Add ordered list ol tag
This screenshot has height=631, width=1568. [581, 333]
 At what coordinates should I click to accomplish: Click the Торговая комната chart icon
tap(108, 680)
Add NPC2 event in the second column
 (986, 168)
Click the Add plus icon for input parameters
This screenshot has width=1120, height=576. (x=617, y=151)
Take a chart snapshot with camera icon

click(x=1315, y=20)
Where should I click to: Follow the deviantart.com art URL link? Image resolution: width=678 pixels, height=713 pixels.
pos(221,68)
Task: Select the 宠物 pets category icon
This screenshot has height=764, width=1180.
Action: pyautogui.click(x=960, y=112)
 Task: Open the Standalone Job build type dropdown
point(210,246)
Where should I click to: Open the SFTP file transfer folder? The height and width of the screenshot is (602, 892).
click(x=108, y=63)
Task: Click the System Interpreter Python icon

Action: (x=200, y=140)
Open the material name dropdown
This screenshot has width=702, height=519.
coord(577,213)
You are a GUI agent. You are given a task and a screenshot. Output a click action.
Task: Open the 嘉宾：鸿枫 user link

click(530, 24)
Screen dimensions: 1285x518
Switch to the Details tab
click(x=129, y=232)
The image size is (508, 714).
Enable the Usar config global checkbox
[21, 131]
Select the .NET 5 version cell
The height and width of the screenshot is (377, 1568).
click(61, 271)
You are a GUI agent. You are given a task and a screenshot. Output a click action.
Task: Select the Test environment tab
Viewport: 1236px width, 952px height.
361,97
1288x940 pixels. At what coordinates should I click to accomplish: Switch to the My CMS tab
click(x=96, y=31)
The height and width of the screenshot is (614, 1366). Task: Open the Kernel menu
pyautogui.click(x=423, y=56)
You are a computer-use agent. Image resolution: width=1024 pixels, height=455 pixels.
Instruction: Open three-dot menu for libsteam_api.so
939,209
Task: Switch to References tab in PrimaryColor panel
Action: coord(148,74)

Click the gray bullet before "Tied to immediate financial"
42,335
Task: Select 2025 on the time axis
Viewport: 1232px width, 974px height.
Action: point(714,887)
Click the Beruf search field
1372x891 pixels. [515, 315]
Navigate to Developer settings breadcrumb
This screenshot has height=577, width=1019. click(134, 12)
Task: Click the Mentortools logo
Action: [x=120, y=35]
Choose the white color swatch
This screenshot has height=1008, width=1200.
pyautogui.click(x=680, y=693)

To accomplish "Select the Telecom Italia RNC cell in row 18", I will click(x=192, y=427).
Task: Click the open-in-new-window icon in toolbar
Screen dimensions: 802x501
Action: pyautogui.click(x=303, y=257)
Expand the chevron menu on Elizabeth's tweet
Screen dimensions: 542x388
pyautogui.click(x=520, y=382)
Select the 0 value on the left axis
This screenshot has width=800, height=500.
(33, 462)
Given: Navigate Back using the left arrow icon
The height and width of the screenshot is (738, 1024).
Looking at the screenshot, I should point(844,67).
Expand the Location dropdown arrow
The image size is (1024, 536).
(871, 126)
........
Task directions |
Begin at the line that has "At what coordinates should I click to accomplish: Click" and stop after the line that has "1372x891 pixels. [515, 315]". Write those lines out again with every "Viewport" renamed to "Window size" and everything else unchanged.

Output below |
 At what coordinates should I click to accomplish: Click the Торговая комната chart icon
tap(108, 680)
Add NPC2 event in the second column
 (986, 168)
Click the Add plus icon for input parameters
This screenshot has width=1120, height=576. (x=617, y=151)
Take a chart snapshot with camera icon

click(x=1315, y=20)
Where should I click to: Follow the deviantart.com art URL link? Image resolution: width=678 pixels, height=713 pixels.
pos(221,68)
Task: Select the 宠物 pets category icon
This screenshot has height=764, width=1180.
Action: pyautogui.click(x=960, y=112)
 Task: Open the Standalone Job build type dropdown
point(210,246)
Where should I click to: Open the SFTP file transfer folder? The height and width of the screenshot is (602, 892).
click(x=108, y=63)
Task: Click the System Interpreter Python icon

Action: (x=200, y=140)
Open the material name dropdown
This screenshot has width=702, height=519.
coord(577,213)
You are a GUI agent. You are given a task and a screenshot. Output a click action.
Task: Open the 嘉宾：鸿枫 user link

click(530, 24)
Screen dimensions: 1285x518
Switch to the Details tab
click(x=129, y=232)
The image size is (508, 714).
Enable the Usar config global checkbox
[21, 131]
Select the .NET 5 version cell
The height and width of the screenshot is (377, 1568).
click(61, 271)
You are a GUI agent. You are given a task and a screenshot. Output a click action.
Task: Select the Test environment tab
Window size: 1236px width, 952px height.
361,97
1288x940 pixels. At what coordinates should I click to accomplish: Switch to the My CMS tab
click(x=96, y=31)
The height and width of the screenshot is (614, 1366). Task: Open the Kernel menu
pyautogui.click(x=423, y=56)
You are a computer-use agent. Image resolution: width=1024 pixels, height=455 pixels.
Instruction: Open three-dot menu for libsteam_api.so
939,209
Task: Switch to References tab in PrimaryColor panel
Action: coord(148,74)

Click the gray bullet before "Tied to immediate financial"
42,335
Task: Select 2025 on the time axis
Window size: 1232px width, 974px height.
Action: point(714,887)
Click the Beruf search field
1372x891 pixels. [515, 315]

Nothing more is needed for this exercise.